Stored data

——

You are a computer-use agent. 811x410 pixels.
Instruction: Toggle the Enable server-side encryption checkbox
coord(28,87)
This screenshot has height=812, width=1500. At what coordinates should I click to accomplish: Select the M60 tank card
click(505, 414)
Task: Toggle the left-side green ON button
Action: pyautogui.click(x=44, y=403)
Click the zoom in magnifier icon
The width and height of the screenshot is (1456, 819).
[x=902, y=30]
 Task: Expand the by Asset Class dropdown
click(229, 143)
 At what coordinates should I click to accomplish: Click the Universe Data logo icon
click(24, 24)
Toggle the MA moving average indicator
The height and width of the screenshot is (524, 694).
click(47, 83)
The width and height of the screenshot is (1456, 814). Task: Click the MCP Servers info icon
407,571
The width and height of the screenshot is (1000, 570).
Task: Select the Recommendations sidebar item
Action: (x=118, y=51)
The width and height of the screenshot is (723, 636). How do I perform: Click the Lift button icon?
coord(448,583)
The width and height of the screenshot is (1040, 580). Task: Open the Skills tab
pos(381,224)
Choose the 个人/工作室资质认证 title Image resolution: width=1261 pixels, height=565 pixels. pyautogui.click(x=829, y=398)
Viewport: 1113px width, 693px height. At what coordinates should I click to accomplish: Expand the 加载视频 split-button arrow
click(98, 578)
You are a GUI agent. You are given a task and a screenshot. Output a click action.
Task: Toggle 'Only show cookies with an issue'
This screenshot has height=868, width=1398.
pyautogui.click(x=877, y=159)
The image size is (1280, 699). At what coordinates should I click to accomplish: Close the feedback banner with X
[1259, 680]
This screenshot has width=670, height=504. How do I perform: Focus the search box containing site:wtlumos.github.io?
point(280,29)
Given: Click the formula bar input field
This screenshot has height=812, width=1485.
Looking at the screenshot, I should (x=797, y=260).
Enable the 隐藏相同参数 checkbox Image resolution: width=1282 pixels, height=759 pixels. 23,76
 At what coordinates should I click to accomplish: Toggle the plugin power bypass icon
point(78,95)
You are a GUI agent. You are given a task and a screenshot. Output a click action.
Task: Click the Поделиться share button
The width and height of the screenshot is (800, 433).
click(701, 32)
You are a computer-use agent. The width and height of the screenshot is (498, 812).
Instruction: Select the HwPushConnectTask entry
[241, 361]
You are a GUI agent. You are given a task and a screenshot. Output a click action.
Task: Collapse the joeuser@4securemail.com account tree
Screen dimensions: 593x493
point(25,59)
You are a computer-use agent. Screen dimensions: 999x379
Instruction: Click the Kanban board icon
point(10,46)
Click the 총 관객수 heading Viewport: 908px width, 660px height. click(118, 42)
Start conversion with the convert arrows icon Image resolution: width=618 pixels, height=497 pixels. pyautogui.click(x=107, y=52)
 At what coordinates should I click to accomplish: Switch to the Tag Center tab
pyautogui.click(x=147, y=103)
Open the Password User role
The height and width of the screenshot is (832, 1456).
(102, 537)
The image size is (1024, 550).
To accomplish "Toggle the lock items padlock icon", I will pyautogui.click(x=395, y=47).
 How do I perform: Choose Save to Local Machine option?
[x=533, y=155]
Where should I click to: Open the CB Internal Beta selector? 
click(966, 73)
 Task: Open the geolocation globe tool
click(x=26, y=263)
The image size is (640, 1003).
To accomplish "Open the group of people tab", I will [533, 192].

——

* Work task: Your answer must contain every line of the records, exactly.

* Written reply:
You are a computer-use agent. 811x410 pixels.
Instruction: Toggle the Enable server-side encryption checkbox
coord(28,87)
This screenshot has height=812, width=1500. At what coordinates should I click to accomplish: Select the M60 tank card
click(505, 414)
Task: Toggle the left-side green ON button
Action: pyautogui.click(x=44, y=403)
Click the zoom in magnifier icon
The width and height of the screenshot is (1456, 819).
[x=902, y=30]
 Task: Expand the by Asset Class dropdown
click(229, 143)
 At what coordinates should I click to accomplish: Click the Universe Data logo icon
click(24, 24)
Toggle the MA moving average indicator
The height and width of the screenshot is (524, 694).
click(47, 83)
The width and height of the screenshot is (1456, 814). Task: Click the MCP Servers info icon
407,571
The width and height of the screenshot is (1000, 570).
Task: Select the Recommendations sidebar item
Action: (x=118, y=51)
The width and height of the screenshot is (723, 636). How do I perform: Click the Lift button icon?
coord(448,583)
The width and height of the screenshot is (1040, 580). Task: Open the Skills tab
pos(381,224)
Choose the 个人/工作室资质认证 title Image resolution: width=1261 pixels, height=565 pixels. pyautogui.click(x=829, y=398)
Viewport: 1113px width, 693px height. At what coordinates should I click to accomplish: Expand the 加载视频 split-button arrow
click(98, 578)
You are a GUI agent. You are given a task and a screenshot. Output a click action.
Task: Toggle 'Only show cookies with an issue'
This screenshot has height=868, width=1398.
pyautogui.click(x=877, y=159)
The image size is (1280, 699). At what coordinates should I click to accomplish: Close the feedback banner with X
[1259, 680]
This screenshot has width=670, height=504. How do I perform: Focus the search box containing site:wtlumos.github.io?
point(280,29)
Given: Click the formula bar input field
This screenshot has height=812, width=1485.
Looking at the screenshot, I should (x=797, y=260).
Enable the 隐藏相同参数 checkbox Image resolution: width=1282 pixels, height=759 pixels. 23,76
 At what coordinates should I click to accomplish: Toggle the plugin power bypass icon
point(78,95)
You are a GUI agent. You are given a task and a screenshot. Output a click action.
Task: Click the Поделиться share button
The width and height of the screenshot is (800, 433).
click(701, 32)
You are a computer-use agent. The width and height of the screenshot is (498, 812).
Instruction: Select the HwPushConnectTask entry
[241, 361]
You are a GUI agent. You are given a task and a screenshot. Output a click action.
Task: Collapse the joeuser@4securemail.com account tree
Screen dimensions: 593x493
point(25,59)
You are a computer-use agent. Screen dimensions: 999x379
Instruction: Click the Kanban board icon
point(10,46)
Click the 총 관객수 heading Viewport: 908px width, 660px height. click(118, 42)
Start conversion with the convert arrows icon Image resolution: width=618 pixels, height=497 pixels. pyautogui.click(x=107, y=52)
 At what coordinates should I click to accomplish: Switch to the Tag Center tab
pyautogui.click(x=147, y=103)
Open the Password User role
The height and width of the screenshot is (832, 1456).
(102, 537)
The image size is (1024, 550).
To accomplish "Toggle the lock items padlock icon", I will pyautogui.click(x=395, y=47).
 How do I perform: Choose Save to Local Machine option?
[x=533, y=155]
Where should I click to: Open the CB Internal Beta selector? 
click(966, 73)
 Task: Open the geolocation globe tool
click(x=26, y=263)
The image size is (640, 1003).
To accomplish "Open the group of people tab", I will [533, 192].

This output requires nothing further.